The Omega-6 Question
Grapeseed oil has the highest omega-6 content of any common cooking oil. A single tablespoon contains roughly 9,470 mg of omega-6 polyunsaturated fatty acids, with almost no omega-3s to balance them out. This matters because omega-6 fats, when consumed in large excess relative to omega-3s, can promote inflammation in the body. The typical Western diet already skews heavily toward omega-6 from processed foods, vegetable oils, and grain-fed meat.
This doesn’t make grapeseed oil dangerous, but it does mean you probably shouldn’t use it as your only cooking oil. Rotating it with oils that have a better omega-6 to omega-3 balance, like extra virgin olive oil (rich in monounsaturated fat) or using omega-3 sources like fatty fish and flaxseed elsewhere in your diet, helps keep things in proportion. Used occasionally for high-heat cooking or in dressings, grapeseed oil fits comfortably into a balanced diet. Used as your default oil for everything, it could contribute to an already lopsided fat intake.
How to Store It
Grapeseed oil is less oxidatively stable than many other cooking oils. In lab comparisons, it ranked near the bottom for resistance to oxidation, only slightly better than walnut oil and well behind options like rice bran, avocado, and macadamia nut oil. Oxidation is what makes oil go rancid, producing off flavors and potentially harmful compounds.
Store grapeseed oil in a cool, dark place, ideally in a dark glass bottle.
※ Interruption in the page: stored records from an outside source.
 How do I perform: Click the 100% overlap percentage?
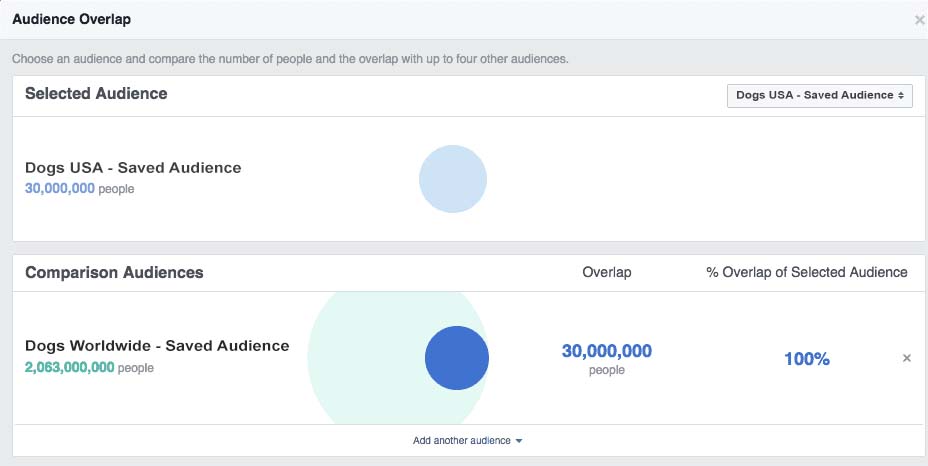tap(806, 359)
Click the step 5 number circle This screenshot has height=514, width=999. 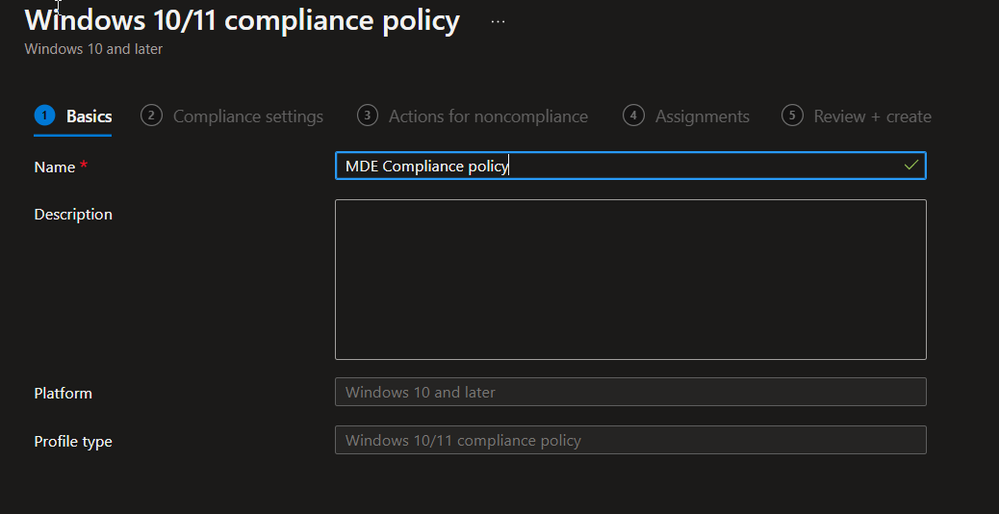(x=792, y=116)
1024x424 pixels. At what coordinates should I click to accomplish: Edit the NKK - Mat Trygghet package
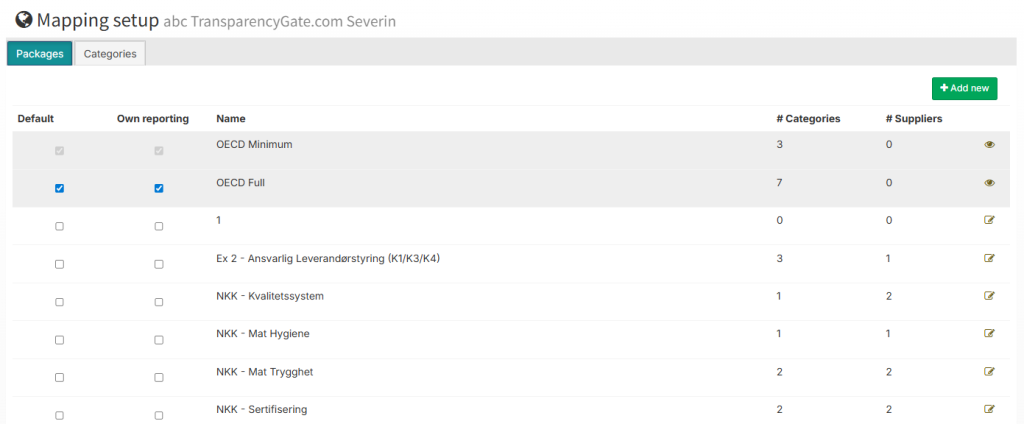[989, 372]
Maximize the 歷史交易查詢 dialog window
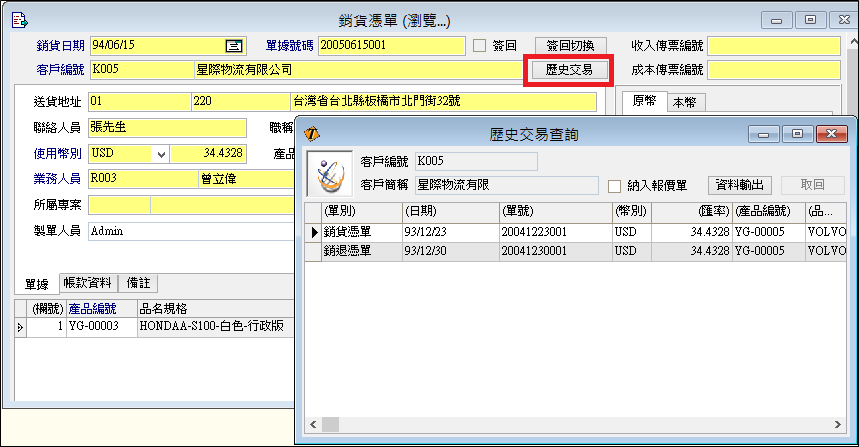The height and width of the screenshot is (447, 859). [797, 134]
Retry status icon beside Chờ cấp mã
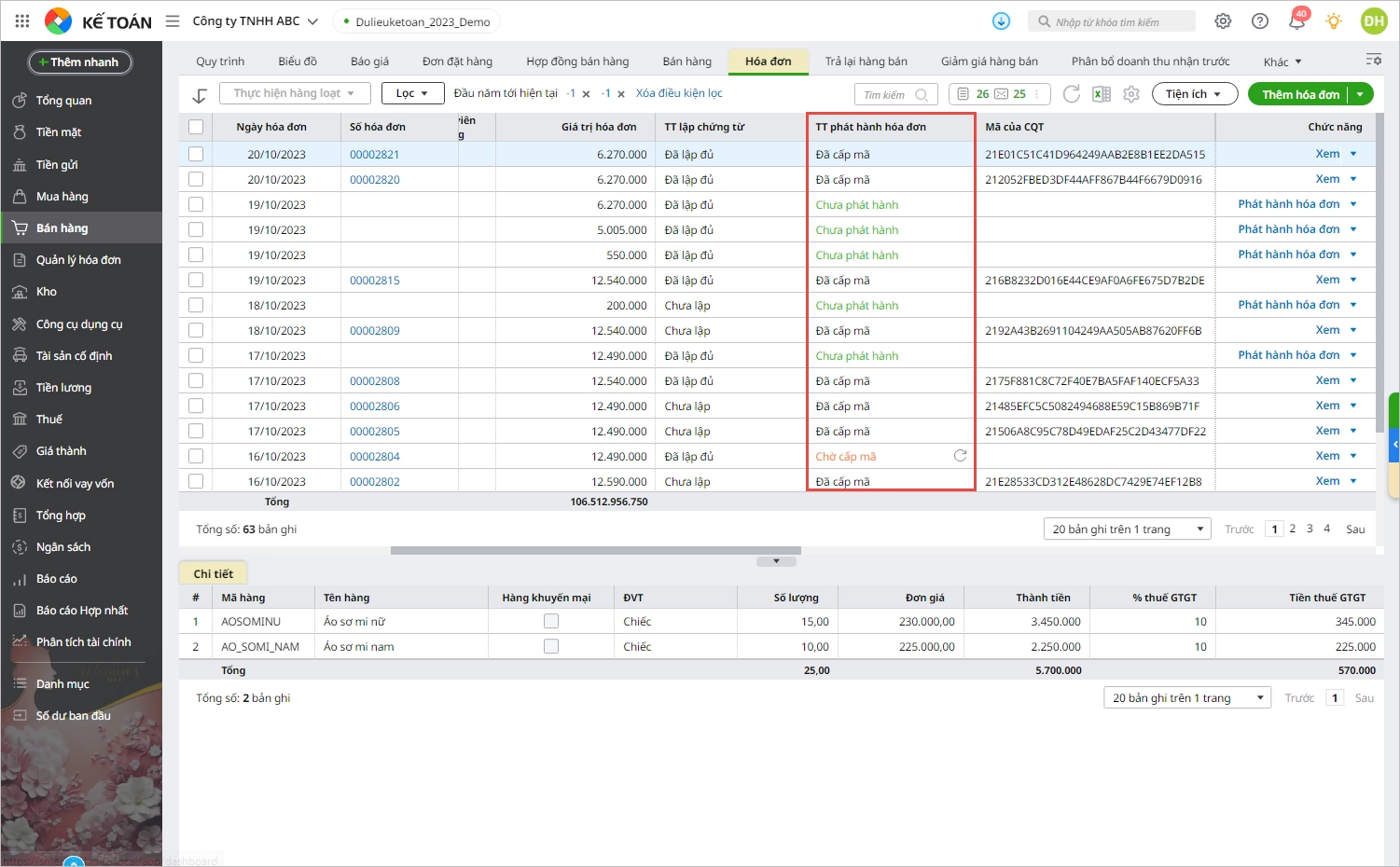Screen dimensions: 1400x867 coord(960,456)
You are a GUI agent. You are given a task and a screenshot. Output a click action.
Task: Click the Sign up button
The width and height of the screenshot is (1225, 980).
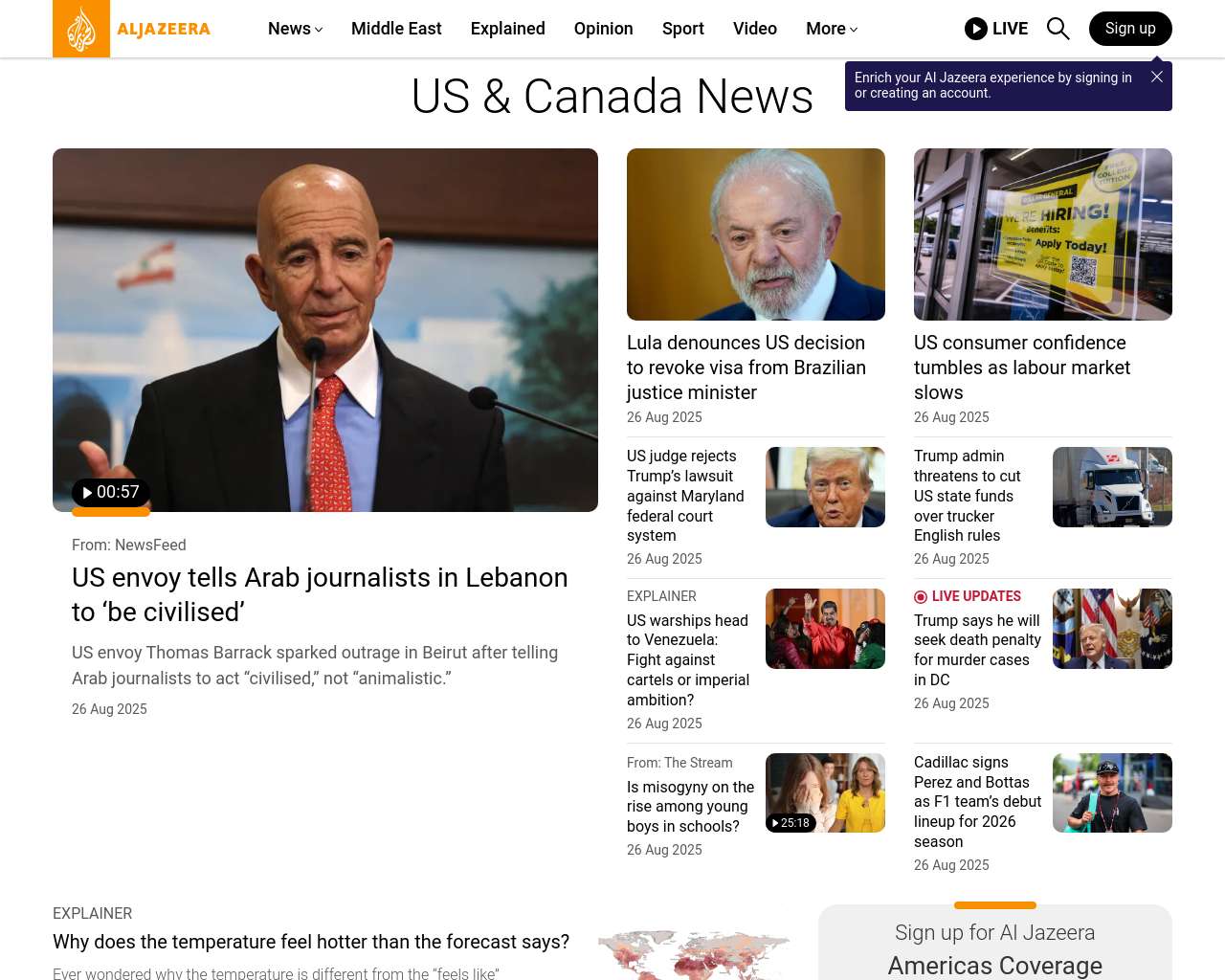pos(1130,29)
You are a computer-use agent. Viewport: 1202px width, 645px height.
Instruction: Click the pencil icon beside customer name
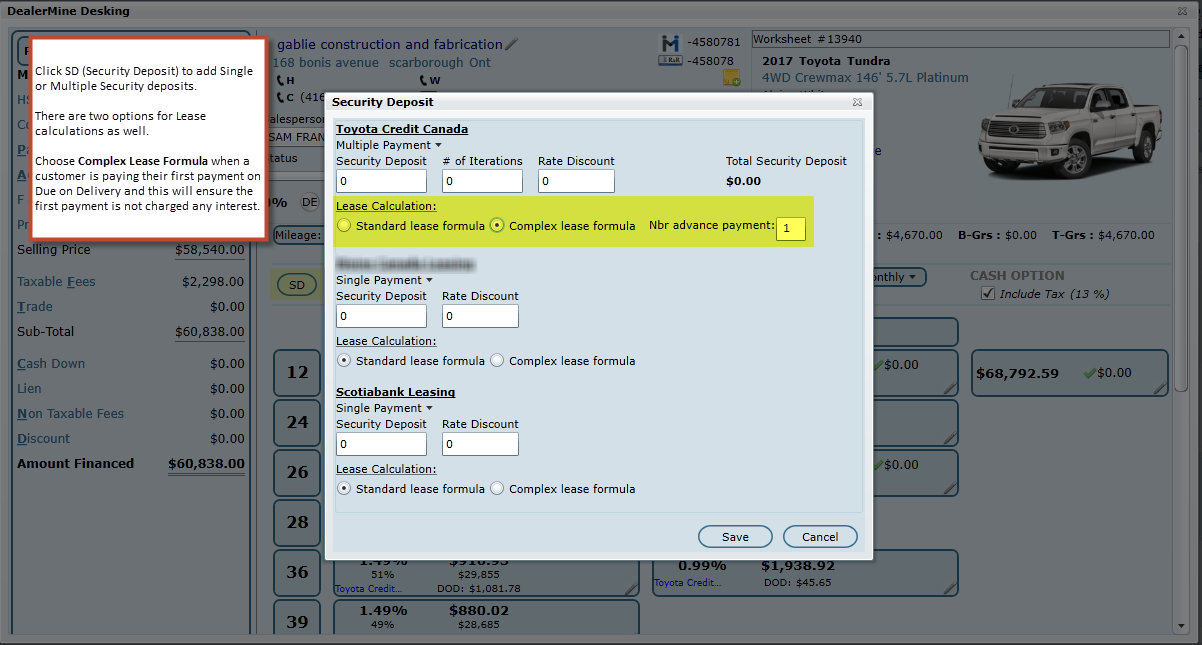pos(513,44)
If you don’t use it frequently, keeping it in the refrigerator extends its life. Cold-pressed versions are especially vulnerable to going rancid because the same antioxidants that make them nutritionally superior also make them less shelf-stable once opened. Smell the oil before using it. Rancid oil has a sharp, paint-like odor that’s unmistakable once you know what to look for. If you buy grapeseed oil in large bottles and use it slowly, consider downsizing to a smaller container.
Nutritional Breakdown
The fat composition of grapeseed oil varies slightly by grape variety, but the general profile looks like this:
- Linoleic acid (omega-6): 66 to 75%, the dominant fat by a wide margin
- Oleic acid (omega-9): 14 to 22%, the same monounsaturated fat found in olive oil
- Palmitic acid: roughly 7%, a common saturated fat
- Stearic acid: 2 to 4%, another saturated fat
Compared to olive oil, which is about 73% monounsaturated fat, grapeseed oil leans much more heavily on polyunsaturated fat. That gives it different properties in both cooking and nutrition. Polyunsaturated fats are more chemically reactive, which is why grapeseed oil oxidizes faster but also why it absorbs into skin so readily.